A “revisão da vida toda” tem esse nome porque se refere ao recálculo do valor da aposentadoria considerando todas as contribuições feitas durante a vida do trabalhador, inclusive aos anteriores à adoção do Plano Real, em 1994.
Os ministros julgam um recurso do Instituto Nacional do Seguro Social (INSS), apresentado pela Advocacia-Geral da União (AGU), em que se discute o alcance da decisão que validou a chamada “revisão da vida toda”.
A análise do recurso começou em 2023 no plenário virtual da Corte, mas foi remetida ao plenário físico por decisão do relator, ministro Alexandre de Moraes.
Em dezembro de 2022, o STF reconheceu a possibilidade de revisão das aposentadorias. Na ocasião, a Corte permitiu por maioria estreita (6 a 5) que uma parte dos segurados do INSS refaça o cálculo do valor de seus benefícios, considerando as contribuições anteriores a 1994, quando entrou em vigor o Plano Real.
A depender de cada situação, é possível aumentar a quantia a receber.
A AGU então recorreu dessa decisão, pedindo esclarecimentos e uma limitação para quem teria direito a revisar os valores. É o julgamento desse recurso que começou em formato virtual e que agora será retomado em sessão presencial.

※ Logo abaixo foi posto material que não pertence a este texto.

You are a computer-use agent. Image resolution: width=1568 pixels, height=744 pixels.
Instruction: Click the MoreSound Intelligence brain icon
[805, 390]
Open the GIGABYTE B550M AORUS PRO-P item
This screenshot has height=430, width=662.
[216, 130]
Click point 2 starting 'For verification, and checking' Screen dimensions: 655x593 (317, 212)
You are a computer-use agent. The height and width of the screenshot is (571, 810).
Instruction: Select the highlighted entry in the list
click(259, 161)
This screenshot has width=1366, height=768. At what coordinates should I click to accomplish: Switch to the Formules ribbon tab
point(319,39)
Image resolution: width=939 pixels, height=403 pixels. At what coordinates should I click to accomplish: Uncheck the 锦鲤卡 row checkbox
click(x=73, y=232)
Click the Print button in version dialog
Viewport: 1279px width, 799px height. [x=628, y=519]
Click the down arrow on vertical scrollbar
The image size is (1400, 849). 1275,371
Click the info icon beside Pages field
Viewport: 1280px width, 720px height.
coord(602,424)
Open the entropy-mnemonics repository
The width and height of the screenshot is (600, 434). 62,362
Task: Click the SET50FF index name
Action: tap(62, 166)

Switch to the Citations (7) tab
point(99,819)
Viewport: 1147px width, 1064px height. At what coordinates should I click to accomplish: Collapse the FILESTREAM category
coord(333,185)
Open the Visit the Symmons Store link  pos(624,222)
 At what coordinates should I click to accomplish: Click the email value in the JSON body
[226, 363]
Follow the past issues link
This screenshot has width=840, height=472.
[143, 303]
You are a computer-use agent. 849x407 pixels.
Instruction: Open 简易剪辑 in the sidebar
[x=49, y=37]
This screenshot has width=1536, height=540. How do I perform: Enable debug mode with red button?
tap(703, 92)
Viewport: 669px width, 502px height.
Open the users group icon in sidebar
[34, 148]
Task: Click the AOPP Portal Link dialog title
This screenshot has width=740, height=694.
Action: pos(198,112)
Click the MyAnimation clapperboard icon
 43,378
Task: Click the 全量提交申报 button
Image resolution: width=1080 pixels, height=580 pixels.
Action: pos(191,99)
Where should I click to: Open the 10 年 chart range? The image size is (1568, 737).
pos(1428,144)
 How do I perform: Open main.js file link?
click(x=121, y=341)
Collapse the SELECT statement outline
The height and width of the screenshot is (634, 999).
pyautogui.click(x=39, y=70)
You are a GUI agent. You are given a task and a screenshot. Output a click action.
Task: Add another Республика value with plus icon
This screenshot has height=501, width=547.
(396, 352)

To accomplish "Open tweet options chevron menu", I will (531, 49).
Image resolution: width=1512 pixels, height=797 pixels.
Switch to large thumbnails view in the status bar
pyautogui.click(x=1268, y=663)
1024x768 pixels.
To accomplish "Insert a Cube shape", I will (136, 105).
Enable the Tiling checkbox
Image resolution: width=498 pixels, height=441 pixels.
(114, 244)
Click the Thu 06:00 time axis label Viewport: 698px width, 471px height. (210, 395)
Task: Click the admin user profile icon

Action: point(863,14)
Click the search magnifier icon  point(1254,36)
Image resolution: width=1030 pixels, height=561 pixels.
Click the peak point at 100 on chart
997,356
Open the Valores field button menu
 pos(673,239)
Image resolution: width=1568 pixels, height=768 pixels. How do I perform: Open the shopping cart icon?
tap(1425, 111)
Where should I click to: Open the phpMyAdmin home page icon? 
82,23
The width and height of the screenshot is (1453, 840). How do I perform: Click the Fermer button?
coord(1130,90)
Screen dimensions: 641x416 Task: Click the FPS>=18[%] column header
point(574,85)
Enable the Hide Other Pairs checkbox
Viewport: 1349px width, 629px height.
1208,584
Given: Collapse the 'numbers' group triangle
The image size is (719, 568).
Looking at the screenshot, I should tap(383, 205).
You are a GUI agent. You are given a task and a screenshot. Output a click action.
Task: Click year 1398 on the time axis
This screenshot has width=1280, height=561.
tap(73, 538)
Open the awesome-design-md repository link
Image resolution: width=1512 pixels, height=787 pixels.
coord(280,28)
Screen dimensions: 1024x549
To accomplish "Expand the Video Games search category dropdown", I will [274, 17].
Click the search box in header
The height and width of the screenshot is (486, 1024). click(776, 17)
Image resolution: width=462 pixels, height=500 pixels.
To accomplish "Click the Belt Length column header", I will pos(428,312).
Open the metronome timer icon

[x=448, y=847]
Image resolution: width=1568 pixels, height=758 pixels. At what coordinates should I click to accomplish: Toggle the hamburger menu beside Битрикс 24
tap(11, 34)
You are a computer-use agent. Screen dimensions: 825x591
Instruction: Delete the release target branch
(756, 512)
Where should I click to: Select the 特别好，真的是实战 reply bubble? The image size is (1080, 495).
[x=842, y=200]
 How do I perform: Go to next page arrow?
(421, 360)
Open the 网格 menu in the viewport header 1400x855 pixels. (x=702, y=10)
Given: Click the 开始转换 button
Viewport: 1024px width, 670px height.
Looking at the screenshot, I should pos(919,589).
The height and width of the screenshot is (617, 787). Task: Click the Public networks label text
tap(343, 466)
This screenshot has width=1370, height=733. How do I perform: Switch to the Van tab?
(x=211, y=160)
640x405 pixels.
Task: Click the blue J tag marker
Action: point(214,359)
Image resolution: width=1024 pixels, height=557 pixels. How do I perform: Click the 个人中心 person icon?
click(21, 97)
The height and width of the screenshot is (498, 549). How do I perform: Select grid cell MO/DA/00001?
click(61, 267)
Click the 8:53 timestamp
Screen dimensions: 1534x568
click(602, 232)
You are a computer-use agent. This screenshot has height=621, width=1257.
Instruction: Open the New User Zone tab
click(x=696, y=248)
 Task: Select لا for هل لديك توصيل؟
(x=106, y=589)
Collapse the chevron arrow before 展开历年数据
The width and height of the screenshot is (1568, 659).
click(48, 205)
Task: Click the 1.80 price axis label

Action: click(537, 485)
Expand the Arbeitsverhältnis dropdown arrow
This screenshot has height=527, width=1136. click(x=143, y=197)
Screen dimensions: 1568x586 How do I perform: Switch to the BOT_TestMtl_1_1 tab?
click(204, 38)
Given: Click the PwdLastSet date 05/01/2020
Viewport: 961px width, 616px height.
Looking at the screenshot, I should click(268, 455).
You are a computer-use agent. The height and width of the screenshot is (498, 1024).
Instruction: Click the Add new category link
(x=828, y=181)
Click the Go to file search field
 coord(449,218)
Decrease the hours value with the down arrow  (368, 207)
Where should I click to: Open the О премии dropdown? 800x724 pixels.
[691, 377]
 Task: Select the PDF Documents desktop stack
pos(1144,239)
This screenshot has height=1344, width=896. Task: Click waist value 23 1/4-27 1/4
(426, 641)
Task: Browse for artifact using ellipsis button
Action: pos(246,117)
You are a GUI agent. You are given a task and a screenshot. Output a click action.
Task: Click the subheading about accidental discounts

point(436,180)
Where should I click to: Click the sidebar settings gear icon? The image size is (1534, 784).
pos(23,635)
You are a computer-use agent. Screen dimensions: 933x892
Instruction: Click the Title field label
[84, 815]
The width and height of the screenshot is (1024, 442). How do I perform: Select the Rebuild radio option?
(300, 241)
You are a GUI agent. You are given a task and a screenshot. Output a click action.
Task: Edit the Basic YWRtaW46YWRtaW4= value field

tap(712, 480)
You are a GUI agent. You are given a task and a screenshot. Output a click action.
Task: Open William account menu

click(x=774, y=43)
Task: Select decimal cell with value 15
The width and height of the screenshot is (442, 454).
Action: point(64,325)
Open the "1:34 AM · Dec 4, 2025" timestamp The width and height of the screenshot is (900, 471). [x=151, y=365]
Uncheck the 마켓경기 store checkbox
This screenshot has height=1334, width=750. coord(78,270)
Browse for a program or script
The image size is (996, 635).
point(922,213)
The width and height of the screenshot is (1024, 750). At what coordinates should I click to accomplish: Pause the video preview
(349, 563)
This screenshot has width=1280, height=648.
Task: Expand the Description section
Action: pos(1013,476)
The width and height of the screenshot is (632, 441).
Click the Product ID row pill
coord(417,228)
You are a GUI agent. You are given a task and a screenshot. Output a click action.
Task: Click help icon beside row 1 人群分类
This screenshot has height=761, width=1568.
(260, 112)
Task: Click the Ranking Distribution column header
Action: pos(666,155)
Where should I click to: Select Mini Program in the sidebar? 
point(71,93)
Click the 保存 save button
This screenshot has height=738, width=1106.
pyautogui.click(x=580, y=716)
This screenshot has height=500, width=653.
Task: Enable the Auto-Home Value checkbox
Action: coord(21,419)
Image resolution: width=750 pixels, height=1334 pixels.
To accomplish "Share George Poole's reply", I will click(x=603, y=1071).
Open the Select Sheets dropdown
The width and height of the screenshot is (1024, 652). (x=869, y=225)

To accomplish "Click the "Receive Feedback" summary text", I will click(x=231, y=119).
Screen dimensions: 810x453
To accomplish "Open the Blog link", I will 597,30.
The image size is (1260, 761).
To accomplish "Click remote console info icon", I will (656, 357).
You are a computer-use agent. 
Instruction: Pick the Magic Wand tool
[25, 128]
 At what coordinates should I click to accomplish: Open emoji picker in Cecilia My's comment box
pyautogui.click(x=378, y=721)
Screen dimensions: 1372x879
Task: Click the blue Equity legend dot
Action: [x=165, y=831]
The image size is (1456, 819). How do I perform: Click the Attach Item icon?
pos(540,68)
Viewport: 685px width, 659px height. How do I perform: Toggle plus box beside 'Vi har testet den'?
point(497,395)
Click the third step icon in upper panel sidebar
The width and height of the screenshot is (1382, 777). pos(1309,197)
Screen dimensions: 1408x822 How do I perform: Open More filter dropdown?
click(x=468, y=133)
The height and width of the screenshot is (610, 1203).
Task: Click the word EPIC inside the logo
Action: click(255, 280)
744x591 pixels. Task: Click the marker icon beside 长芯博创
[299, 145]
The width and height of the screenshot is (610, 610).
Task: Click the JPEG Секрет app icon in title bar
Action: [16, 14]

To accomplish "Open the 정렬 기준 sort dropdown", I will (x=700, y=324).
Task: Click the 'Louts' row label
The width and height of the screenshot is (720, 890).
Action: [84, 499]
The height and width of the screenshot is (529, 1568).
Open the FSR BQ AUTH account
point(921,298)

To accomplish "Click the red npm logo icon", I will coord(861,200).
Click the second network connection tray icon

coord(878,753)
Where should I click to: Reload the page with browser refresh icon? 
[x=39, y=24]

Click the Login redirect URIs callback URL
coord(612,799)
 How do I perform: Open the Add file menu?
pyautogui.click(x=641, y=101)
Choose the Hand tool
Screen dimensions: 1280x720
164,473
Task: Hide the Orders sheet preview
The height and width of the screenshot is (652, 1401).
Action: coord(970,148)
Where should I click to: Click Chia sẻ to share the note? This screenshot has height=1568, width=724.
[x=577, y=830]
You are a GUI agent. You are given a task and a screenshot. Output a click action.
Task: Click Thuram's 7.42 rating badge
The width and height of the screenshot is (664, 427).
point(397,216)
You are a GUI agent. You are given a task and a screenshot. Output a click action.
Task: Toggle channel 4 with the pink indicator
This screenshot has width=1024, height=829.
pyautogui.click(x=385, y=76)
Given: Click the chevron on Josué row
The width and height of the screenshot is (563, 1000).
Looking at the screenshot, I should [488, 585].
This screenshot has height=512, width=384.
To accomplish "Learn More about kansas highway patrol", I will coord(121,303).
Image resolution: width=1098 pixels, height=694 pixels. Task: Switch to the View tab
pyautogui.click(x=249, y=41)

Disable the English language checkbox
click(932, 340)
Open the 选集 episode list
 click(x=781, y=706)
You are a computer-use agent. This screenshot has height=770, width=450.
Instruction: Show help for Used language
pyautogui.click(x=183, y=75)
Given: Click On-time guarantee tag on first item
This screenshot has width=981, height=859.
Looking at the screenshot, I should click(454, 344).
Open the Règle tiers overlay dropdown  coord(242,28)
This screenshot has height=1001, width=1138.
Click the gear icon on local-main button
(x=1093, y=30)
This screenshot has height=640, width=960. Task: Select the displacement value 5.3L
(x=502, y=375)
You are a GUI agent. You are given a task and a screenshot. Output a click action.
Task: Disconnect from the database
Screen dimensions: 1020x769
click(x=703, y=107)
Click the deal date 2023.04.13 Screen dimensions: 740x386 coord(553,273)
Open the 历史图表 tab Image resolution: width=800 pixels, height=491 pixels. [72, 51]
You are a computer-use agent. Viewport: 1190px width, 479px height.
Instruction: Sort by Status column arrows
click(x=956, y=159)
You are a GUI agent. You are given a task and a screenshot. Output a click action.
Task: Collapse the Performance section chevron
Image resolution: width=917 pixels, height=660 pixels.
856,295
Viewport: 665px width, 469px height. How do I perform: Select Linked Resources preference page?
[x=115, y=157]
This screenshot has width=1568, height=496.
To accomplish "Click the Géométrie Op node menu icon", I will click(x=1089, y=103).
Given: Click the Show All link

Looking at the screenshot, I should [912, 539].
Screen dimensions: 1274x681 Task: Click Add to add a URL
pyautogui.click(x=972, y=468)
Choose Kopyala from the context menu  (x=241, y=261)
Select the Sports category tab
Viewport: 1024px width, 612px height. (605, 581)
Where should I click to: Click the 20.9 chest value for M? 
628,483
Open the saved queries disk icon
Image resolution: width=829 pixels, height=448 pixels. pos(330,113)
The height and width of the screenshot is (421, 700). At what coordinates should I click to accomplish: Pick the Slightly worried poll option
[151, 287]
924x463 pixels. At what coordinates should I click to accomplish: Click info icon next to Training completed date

Todos os processos na Justiça que discutem o recálculo de aposentadorias estão suspensos até o fim do julgamento desse recurso. O caso tem repercussão geral, então o entendimento que for tomado deverá ser aplicado em todas as disputas judiciais sobre o tema.
Em cálculo que consta na Lei de Diretrizes Orçamentárias (LDO), a União estimou em R$ 480 bilhões o impacto econômico de uma decisão que fosse amplamente favorável aos aposentados.
Esse quadro já não é mais realista, dadas as limitações temporais de quem pode requisitar a revisão e considerando os votos já apresentados pelos ministros.
A AGU entende que não é possível precisar um valor de impacto, já que o julgamento no STF vai tratar de aspectos que afetarão o número de pessoas com direito ao recálculo e, consequentemente, o valor total.
Estudo prevê impacto de R$ 3 bi
Segundo o Instituto de Estudos Previdenciários (Ieprev), o custo total da revisão nas aposentadorias gira em torno de R$ 3 bilhões.
As informações constam em parecer feito a pedido da entidade com estudo de impacto econômico elaborado pelo professor Fábio Zambitte, doutor em direito público pela Universidade do Estado do Rio de Janeiro (UERJ).
Conforme ressaltou o instituto, a revisão não cabe para quem se aposentou há mais de dez anos, por causa do prazo decadencial (período de dez anos que a pessoa tem para requerer um direito na Justiça).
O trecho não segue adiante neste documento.